Morrison and Home Affairs Peter Dutton held a media conference last week, pushing the PJCIS to finalise the bill so it could be passed before Parliament rises for the year on 6 December.
Encryption fight: Labor’s letter to Attorney-General confirming it will not pass all “flawed” laws by Christmas.— ???????? ?????? (@samanthamaiden) November 30, 2018
This is the first time in a decade that the Joint Standing Committee on Intelligence Matters could not reach bipartisan approach pic.twitter.com/cQC9PiZwdz
“Labor listened to the evidence put forward by agencies regarding the urgency of the [bill] and we accepted it. Labor’s position is that an interim version of the Access bill should be passed, to give the agencies the powers they said were necessary now, on an interim basis, while the committee continued its scrutiny of the Access bill,” Dreyfus wrote.
On Monday, Labor had raised the option of passing schedule one of the bill, the bit that gives new powers to the spy agencies, if it was only available to counter-terror agencies.
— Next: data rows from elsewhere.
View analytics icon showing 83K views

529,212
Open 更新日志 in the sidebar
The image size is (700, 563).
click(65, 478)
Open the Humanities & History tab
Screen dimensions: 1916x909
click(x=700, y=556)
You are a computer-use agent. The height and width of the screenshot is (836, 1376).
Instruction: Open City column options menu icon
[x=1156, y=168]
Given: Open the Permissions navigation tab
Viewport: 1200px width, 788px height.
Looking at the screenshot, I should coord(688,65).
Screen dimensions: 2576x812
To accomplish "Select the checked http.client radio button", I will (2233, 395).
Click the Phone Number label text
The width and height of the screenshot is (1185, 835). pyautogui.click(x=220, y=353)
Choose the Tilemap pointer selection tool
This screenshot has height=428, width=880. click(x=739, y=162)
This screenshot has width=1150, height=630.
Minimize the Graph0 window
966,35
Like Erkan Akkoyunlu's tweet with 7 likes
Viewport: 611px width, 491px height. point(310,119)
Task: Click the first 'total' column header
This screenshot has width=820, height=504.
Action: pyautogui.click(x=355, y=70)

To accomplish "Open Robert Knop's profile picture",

On Friday, Dreyfus clashed with Liberal Senator Jim Molan during the hearing, accusing him of badgering witnesses. The same day, the PJCIS heard what is arguably the most forceful testimony from anyone who has fronted the panel, with encryption technology firm Senetas' chairman Francis Galbally pulling no punches in outlining what he characterised as the negative impact the bill would have on the country as a whole.
In the letter, Dreyfus further said: "“Your government’s refusal to even work with this offer, despite written assurances of support, is extremely disappointing. To be clear, this would have clearly met the stated needs of the security agencies, while allowing the committee to identify deficiencies in this rushed legislation, which could only result in recommendations to strengthen it, not weaken it.
“… The committee heard powerful testimony that the bill in its current form could weaken Australia’s national security by creating deficiencies that allow criminals or state actors access to encrypted systems, that it could result in the loss of jobs and see some Australian companies offshore, and that it lacks adequate safeguards to balance against the increase in intrusive powers.
“The potential implications this has for weakening online security for all Australians conducting legitimate, everyday business are profound, and surely warrants further consideration.”
But Porter and Dutton were unmoved and in a response said: "Labor has sought to render the Bill ineffective by taking serious criminals, front-line state police, and encrypted messaging services out of its scope. The government puts the security and prosperity of the Australian people at the top of its agenda.
"We will also present all reasonable amendments that have been proposed, including several by Labor, while rejecting those unreasonable propositions that would render the Bill ineffective.
"It is time for [Labor leader] Bill Shorten to intervene and overrule Mark Dreyfus to ensure the safety of the Australian community."